제시된 문제: 아래 기록에서 "Tap the URL www.twitter.com/thelegalintel" 문구가 있는 줄부터 "tap(302, 97)" 문구가 있는 줄까지, 양 끝 줄을 포함해 그대로 옮겨 적되 그림은 빼 주세요.

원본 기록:
==================================================

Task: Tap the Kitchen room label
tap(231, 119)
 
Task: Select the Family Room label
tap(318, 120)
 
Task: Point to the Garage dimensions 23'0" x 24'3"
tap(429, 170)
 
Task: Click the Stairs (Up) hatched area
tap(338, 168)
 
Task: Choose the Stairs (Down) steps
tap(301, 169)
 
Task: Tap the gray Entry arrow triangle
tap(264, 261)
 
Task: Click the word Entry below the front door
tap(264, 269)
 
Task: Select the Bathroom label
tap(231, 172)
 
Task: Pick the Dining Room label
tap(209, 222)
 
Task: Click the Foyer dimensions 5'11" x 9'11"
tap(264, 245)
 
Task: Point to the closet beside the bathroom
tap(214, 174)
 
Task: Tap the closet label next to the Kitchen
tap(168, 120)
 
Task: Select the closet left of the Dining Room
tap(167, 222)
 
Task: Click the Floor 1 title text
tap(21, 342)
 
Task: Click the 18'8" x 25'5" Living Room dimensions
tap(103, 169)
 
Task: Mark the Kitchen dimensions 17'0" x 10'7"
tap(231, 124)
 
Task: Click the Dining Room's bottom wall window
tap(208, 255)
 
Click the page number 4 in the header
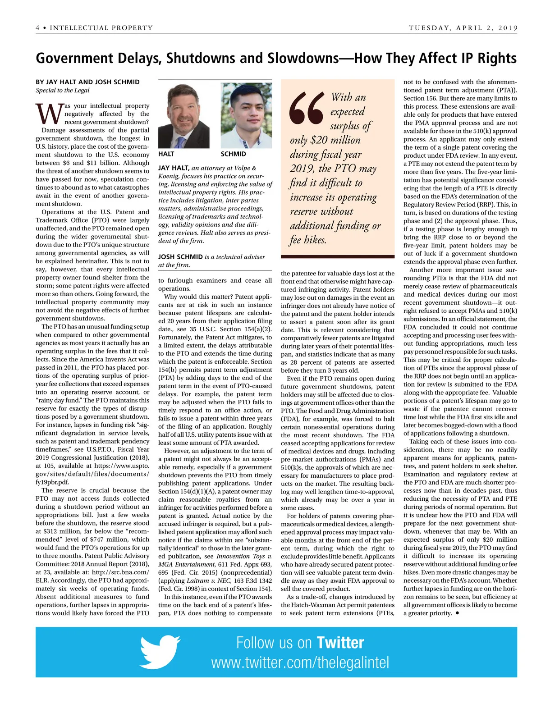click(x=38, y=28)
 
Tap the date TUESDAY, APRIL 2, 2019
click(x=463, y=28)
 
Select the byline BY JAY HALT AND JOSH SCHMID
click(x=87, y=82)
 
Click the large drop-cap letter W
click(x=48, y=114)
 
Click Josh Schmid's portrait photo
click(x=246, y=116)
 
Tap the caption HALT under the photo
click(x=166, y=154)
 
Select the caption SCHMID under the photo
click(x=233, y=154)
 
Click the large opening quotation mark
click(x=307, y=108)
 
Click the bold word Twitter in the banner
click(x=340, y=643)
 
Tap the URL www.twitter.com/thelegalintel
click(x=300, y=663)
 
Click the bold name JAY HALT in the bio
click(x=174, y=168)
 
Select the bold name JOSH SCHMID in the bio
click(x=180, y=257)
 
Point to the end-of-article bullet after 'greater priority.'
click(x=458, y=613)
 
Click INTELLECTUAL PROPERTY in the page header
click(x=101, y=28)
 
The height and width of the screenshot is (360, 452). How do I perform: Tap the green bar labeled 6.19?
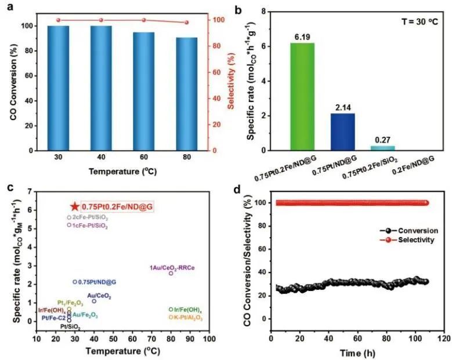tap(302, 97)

==================================================

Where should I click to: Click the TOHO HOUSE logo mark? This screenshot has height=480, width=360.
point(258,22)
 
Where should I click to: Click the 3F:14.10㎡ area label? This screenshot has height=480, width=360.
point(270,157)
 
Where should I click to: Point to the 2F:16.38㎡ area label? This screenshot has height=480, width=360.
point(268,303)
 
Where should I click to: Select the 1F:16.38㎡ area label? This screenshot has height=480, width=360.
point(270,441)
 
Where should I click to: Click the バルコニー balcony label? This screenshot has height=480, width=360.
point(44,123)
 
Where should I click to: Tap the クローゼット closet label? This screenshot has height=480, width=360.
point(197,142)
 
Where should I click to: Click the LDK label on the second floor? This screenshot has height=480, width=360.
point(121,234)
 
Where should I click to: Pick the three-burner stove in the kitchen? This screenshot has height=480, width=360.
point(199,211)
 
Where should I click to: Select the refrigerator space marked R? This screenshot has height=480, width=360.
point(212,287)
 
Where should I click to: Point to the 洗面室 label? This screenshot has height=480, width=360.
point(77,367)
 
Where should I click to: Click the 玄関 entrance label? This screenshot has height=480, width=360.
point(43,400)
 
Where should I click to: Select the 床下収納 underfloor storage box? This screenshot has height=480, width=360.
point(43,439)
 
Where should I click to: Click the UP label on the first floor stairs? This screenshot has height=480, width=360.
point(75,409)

==================================================

작업 결과:
Tap the URL www.twitter.com/thelegalintel
click(x=300, y=663)
 
Click the bold name JAY HALT in the bio
click(x=174, y=168)
 
Select the bold name JOSH SCHMID in the bio
click(x=180, y=257)
 
Point to the end-of-article bullet after 'greater priority.'
click(x=458, y=613)
 
Click INTELLECTUAL PROPERTY in the page header
click(x=101, y=28)
 
The height and width of the screenshot is (360, 452). How do I perform: Tap the green bar labeled 6.19?
tap(302, 97)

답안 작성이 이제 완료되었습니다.